Therefore, the counterparty risk related to the swap provider
supports the rating on the notes up to 'AA'. The maximum potential
rating on the notes related to other dependent
counterparties--transaction and collection account banks and
liquidity facility provider--remains unchanged at 'AAA' following
the application of the revised counterparty criteria."

Since December 2012, the servicer (Acenden Ltd., which recently
transferred its servicing operations to Kensigton Mortgage Co.
Ltd.) has reported arrears, including amounts outstanding,
delinquencies, and other amounts owed, in its investor reports.

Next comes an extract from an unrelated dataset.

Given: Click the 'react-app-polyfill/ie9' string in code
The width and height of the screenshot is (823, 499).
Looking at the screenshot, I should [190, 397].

Other amounts owed include, among other items, arrears of fees,
charges, costs, ground rent, and insurance. Delinquencies include
principal and interest arrears on the mortgages, based on the
borrowers' monthly installments. Amounts outstanding are principal
and interest arrears, after payments by borrowers are first
allocated to other amounts owed.

In this transaction, the servicer first allocates any arrears
payments to other amounts owed, then interest and principal
amounts. From a borrowers' perspective, the servicer first
allocates any arrears payments to interest and principal amounts,
and then to other amounts owed. This difference in the servicer's
allocation of payments for the transaction and the borrower results
in amounts outstanding being greater than delinquencies.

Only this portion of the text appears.